▶ **TRECHO PARA LEITURA**
= = =

Ela ressalta que o histórico do conselho de votar pela rigidez das normas ambientais foi alterado na gestão de Ricardo Salles à frente do Meio Ambiente. "Isso não ocorre mais neste governo, que vota tudo no sentido de atenuar o rigor da legislação ambiental”, pontua. 

A pauta da reunião desta segunda do conselho foi questionada por parlamentares, ambientalistas e pela Associação Brasileira de Membros do Ministério Público de Meio Ambiente (Abrampa), que chegaram a solicitar a retirada desses pontos da agenda.

A oposição também agiu por meio de uma ação popular na Justiça Federal, em Brasília (DF), que pedia a suspensão da reunião. O documento foi produzido pelas assessorias jurídicas do PT e do Psol, mas não houve resposta a tempo.  

Aparelhamento político

No ano passado, o governo Bolsonaro reduziu de 96 para 23 o número de membros do Conama. Com isso, sufocou a participação da sociedade civil nessa instância de decisões, asfixiando vozes contrárias à gestão e fortalecendo a pauta do agronegócio, um dos principais braços políticos e econômicos do governo.

“O Conama, infelizmente, depois de 40 anos, virou uma instância pra se ‘passar a boiada’. É muito triste acompanhar tudo isso”, lamenta Vaz, citando uma das mais controversas manifestações de Salles, proferida durante uma reunião ministerial em abril deste ano.

Na ocasião, o titular da pasta defendeu que o governo utilizasse o momento da pandemia para focar na flexibilização de normas ambientais e “passar a boiada”.  

Pelo Twitter, o biólogo André Aroeira, por exemplo, também lembrou o enfraquecimento do conselho. “Tudo começou há mais de um ano, quando o sujeito recém-condenado por improbidade administrativa fez um bingo pra refundar o Conama e ninguém se importou. Preparou o esquema, negociou com os interessados, anunciou a boiada... e fez. Simples assim”, disse o especialista em políticas públicas para a conservação da biodiversidade.

= = =

▶ **INSTRUÇÃO DE TRABALHO**
Transcreva fielmente a parte do trecho sobre o Conama que se inicia com as palavras "Aparelhamento político" e se encerra com "econômicos do governo.".

= = =

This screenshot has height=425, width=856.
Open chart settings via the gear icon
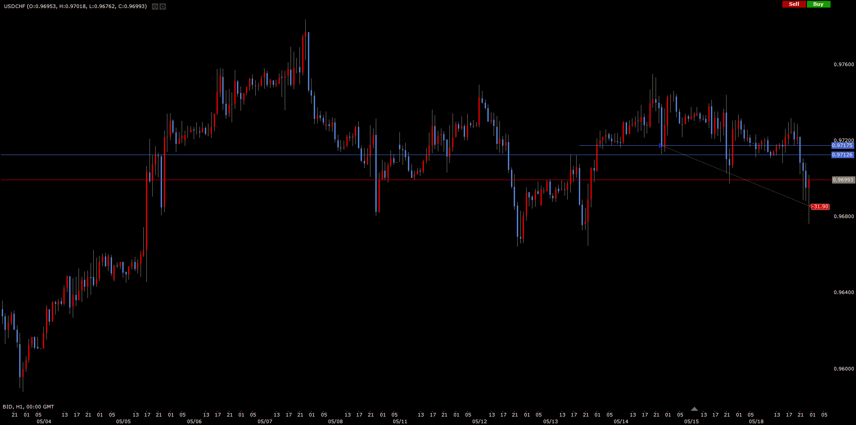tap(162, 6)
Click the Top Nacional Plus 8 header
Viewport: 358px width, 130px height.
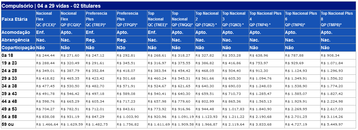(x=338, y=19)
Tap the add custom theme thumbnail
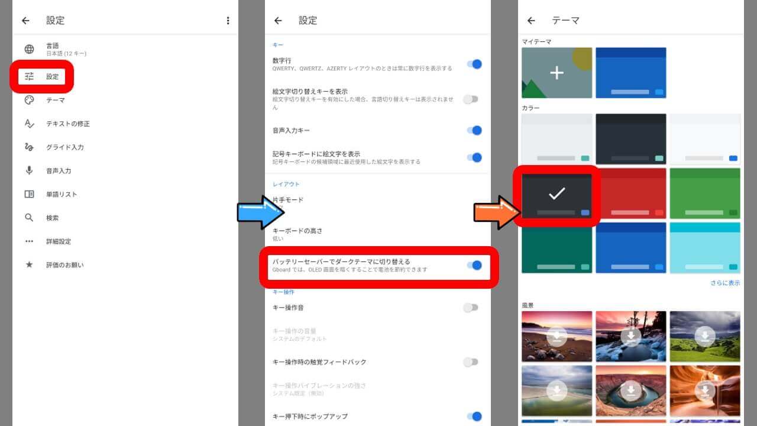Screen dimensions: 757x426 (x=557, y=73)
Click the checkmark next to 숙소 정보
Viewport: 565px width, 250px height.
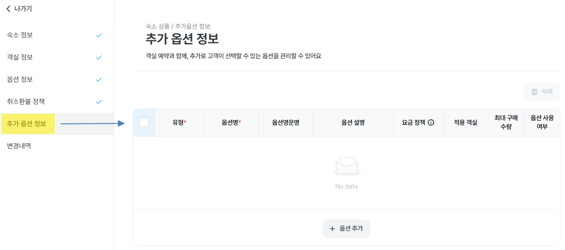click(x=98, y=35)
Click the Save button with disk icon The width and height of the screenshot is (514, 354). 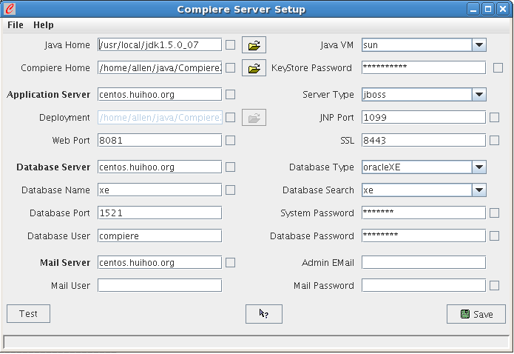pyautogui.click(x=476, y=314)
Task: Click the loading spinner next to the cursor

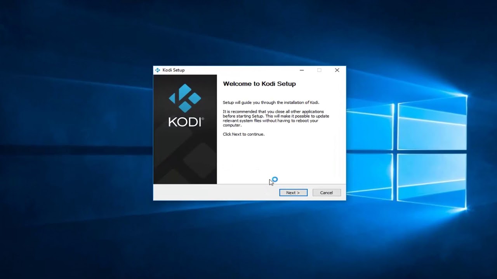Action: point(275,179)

= = =

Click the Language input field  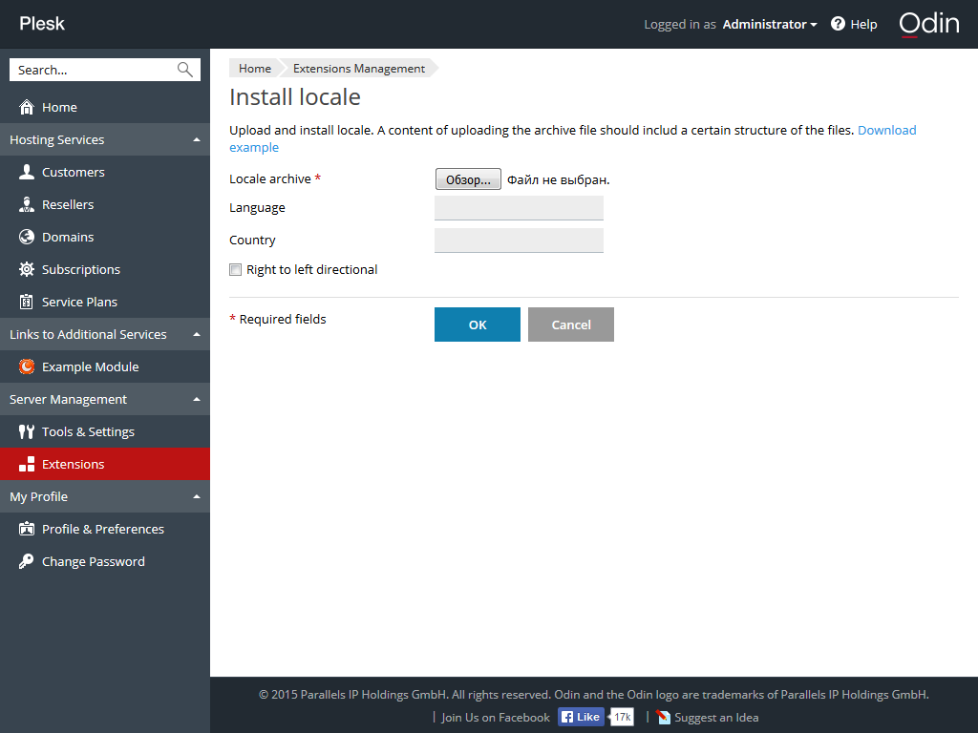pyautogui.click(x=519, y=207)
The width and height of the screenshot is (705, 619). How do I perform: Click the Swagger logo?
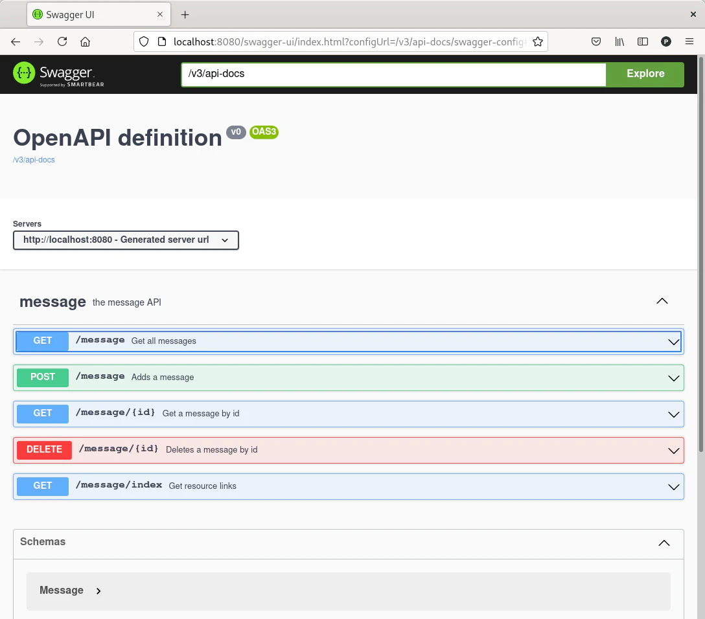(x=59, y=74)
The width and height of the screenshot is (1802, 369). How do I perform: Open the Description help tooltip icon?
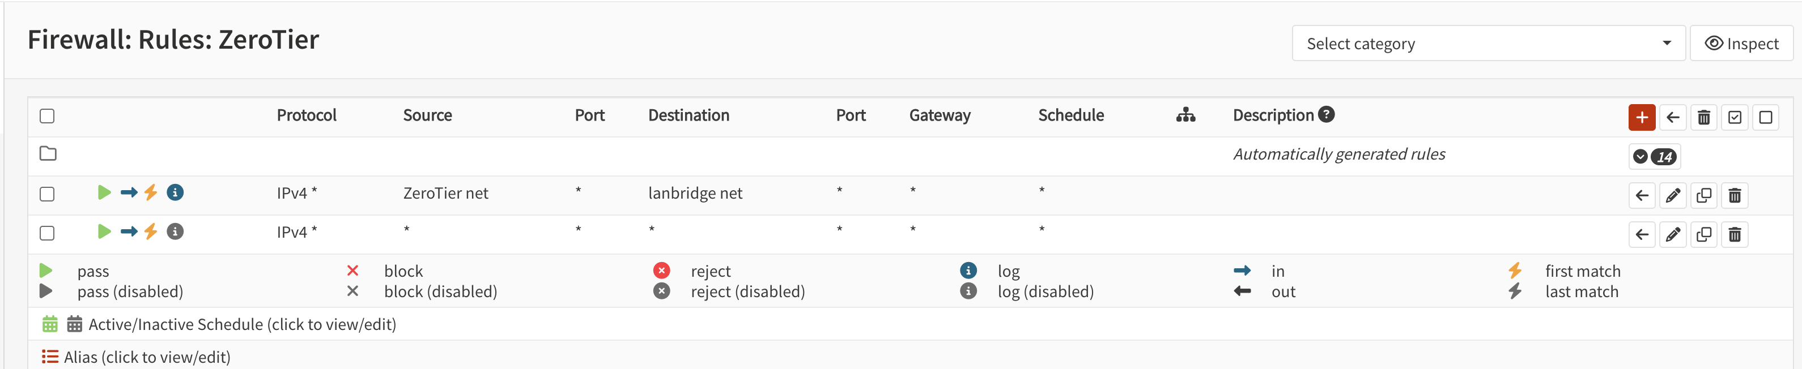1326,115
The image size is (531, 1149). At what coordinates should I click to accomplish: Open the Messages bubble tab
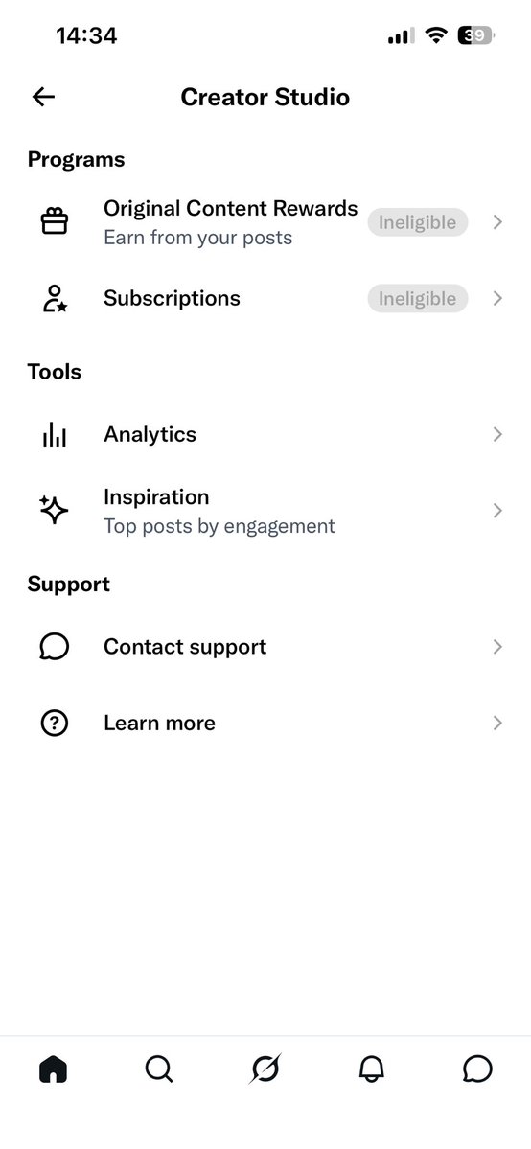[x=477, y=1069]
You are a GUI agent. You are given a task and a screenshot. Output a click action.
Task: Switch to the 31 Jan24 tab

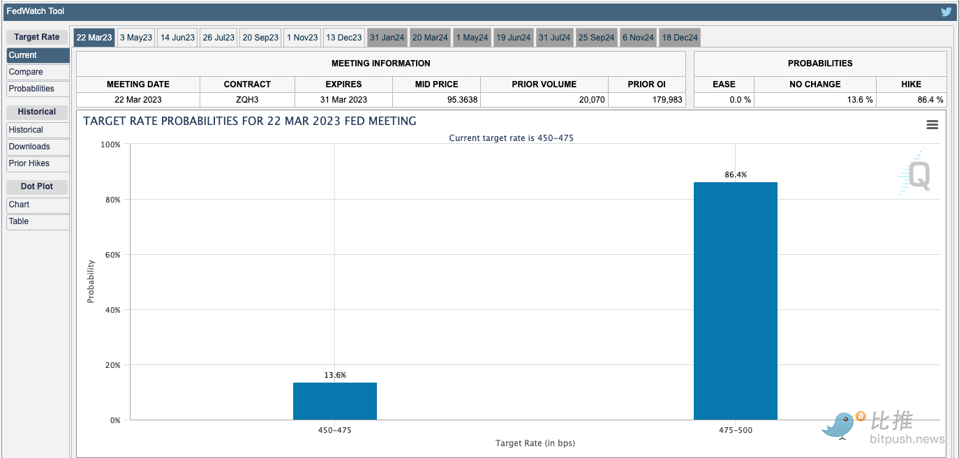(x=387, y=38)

= = =

▶ **RESULTADO DA TAREFA**
Aparelhamento político

No ano passado, o governo Bolsonaro reduziu de 96 para 23 o número de membros do Conama. Com isso, sufocou a participação da sociedade civil nessa instância de decisões, asfixiando vozes contrárias à gestão e fortalecendo a pauta do agronegócio, um dos principais braços políticos e econômicos do governo.